Malaysia’s growth slowed to less than 5 percent for the first time in seven quarters as falling exports offset domestic consumption gains from election spending.
Gross domestic product rose 4.1 percent in the three months through March from a year earlier, after a revised 6.5 percent gain in the previous quarter, the central bank said in a statement in Kuala Lumpur today. That is lower than all 22 estimates in a Bloomberg News survey. The monetary authority kept its full-year growth forecast at as much as 6 percent.
Prime Minister Najib Razak was returned to power in a tightly contested election this month after giving handouts to the poor, higher wages for civil servants and extending energy subsidies. His efforts to boost domestic demand may help counter the impact of falling exports amid a faltering global recovery.
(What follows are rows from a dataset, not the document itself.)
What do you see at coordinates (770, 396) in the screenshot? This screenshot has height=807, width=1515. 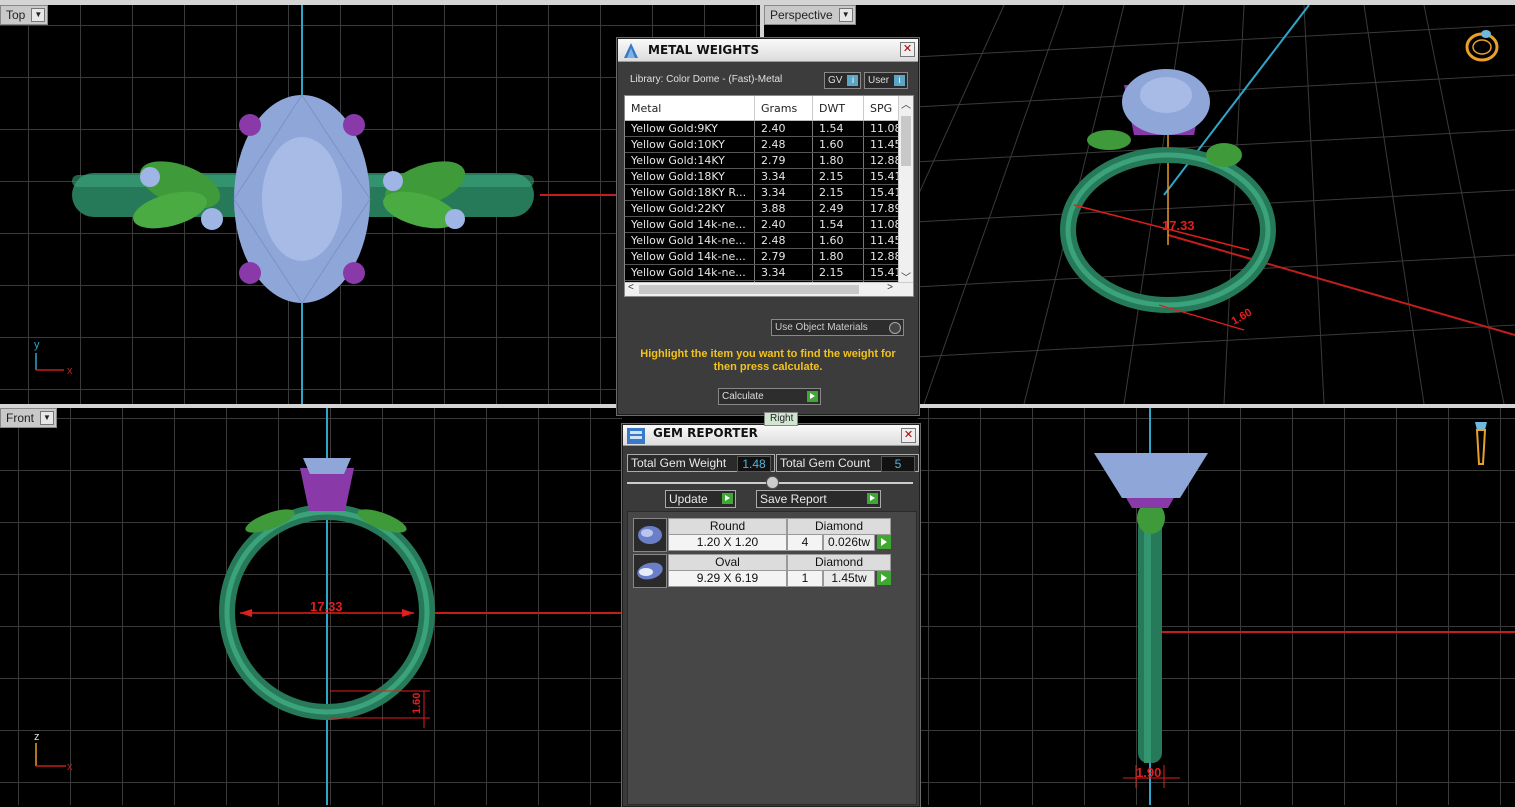 I see `calculate-button: Calculate` at bounding box center [770, 396].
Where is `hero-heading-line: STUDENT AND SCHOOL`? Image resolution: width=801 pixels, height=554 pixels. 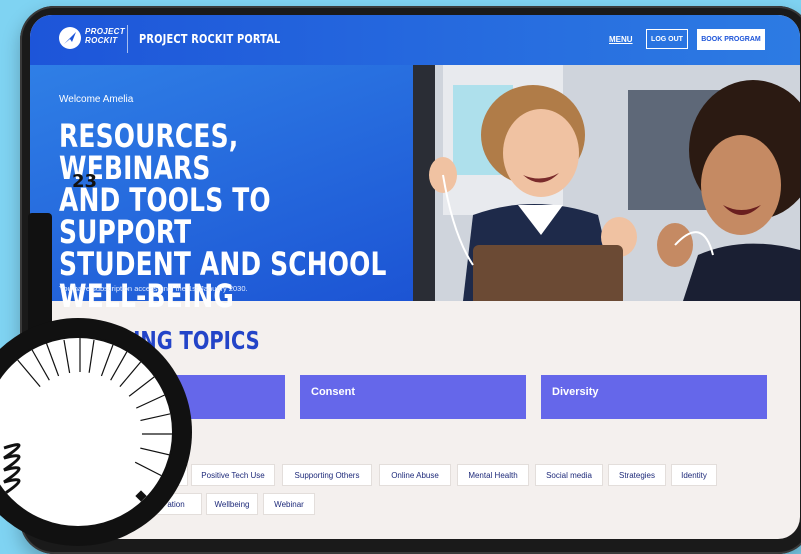
hero-heading-line: STUDENT AND SCHOOL is located at coordinates (223, 264).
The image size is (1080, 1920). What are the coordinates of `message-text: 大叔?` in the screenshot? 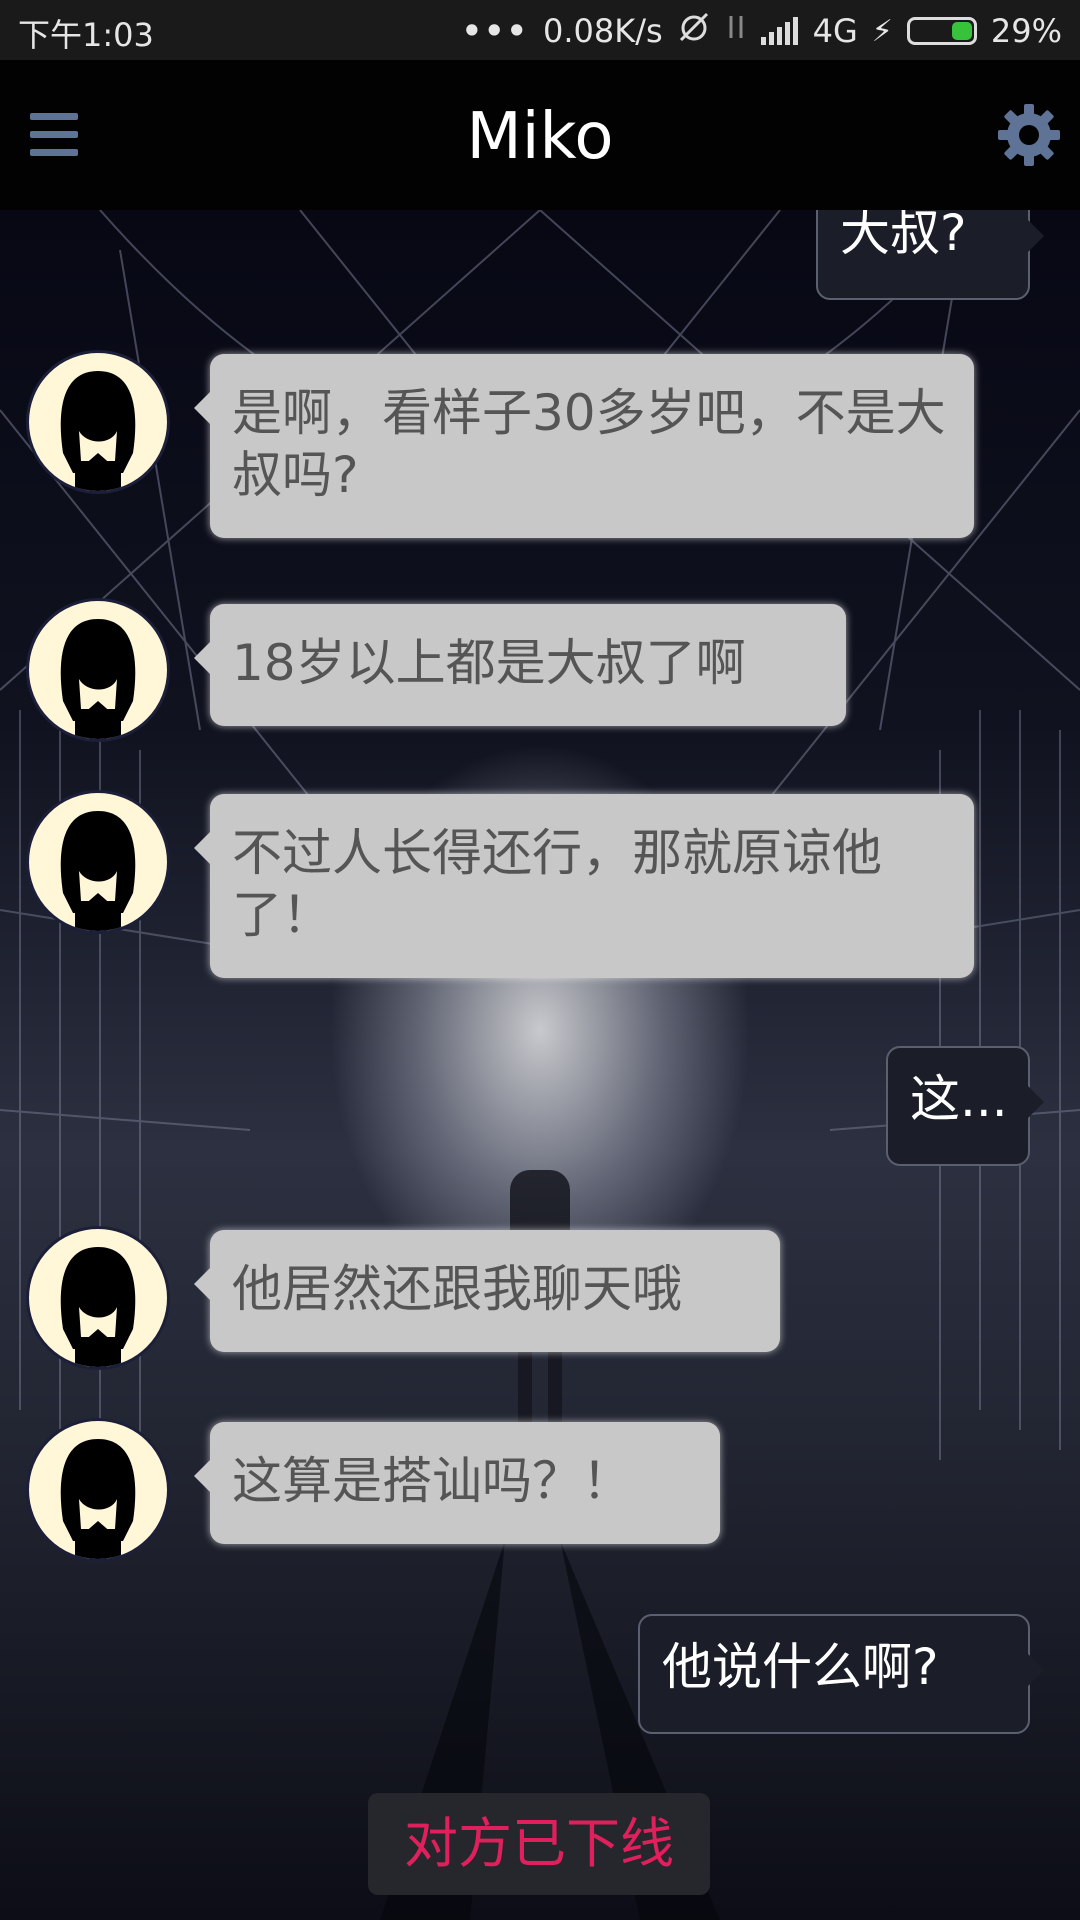 It's located at (904, 236).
“The recovery in terms of exports is quite weak” and will be determined by a growth rebound in developed markets, Ho Woei Chen, a Singapore-based economist at United Overseas Bank Ltd., said before the release. “But consumption, investments will remain strong in Malaysia.”
The ringgit slipped 0.4 percent at the close today. It has risen about 2.6 percent in the past 12 months, the fifth-best performer among 11 active Asian currencies tracked by Bloomberg. The benchmark FTSE Bursa Malaysia KLCI Index has gained more than 14 percent and closed 0.3 percent lower today.
Malaysia’s central bank held its benchmark rate at 3 percent for a 12th meeting this month, even as policy makers from South Korea to Sri Lanka cut borrowing costs. “Monetary conditions remain supportive of economic activity,” Bank Negara Malaysia said in a statement today.
Malaysian exports have fallen in four out of six months through March. Inflation has accelerated this year while remaining among the slowest in the region, with consumer prices rising 1.6 percent in March from a year earlier.
The global economic recovery from last year’s slowdown has lost momentum over the past three months, with “several economies still facing significant challenges and unlikely to quickly resume normal growth rates,” Moody’s Investors Service said in a report today.
Najib today announced new Cabinet appointments following the May 5 election. Since taking charge in April 2009 during a recession, he has opened up more industries to foreign investors and implemented a minimum wage. A return to power allows the premier to advance his so-called economic transformation program aimed at drawing $444 billion in investments this decade in projects including mass rail and oil storage.
Net exports of goods and services slumped 36.4 percent in the first quarter from a year earlier, after falling 9.3 percent in the final quarter of 2012, today’s report showed.
Total consumption rose 6.1 percent in the January-to-March period from a year ago after climbing 4.9 percent in the earlier quarter, it showed. Gross fixed capital formation gained 13.2 percent, after an increase of 16 percent in the previous period.
“Domestic demand is expected to remain as the key driver of growth, driven by sustained private sector expansion and supported by the public sector,” Bank Negara said today.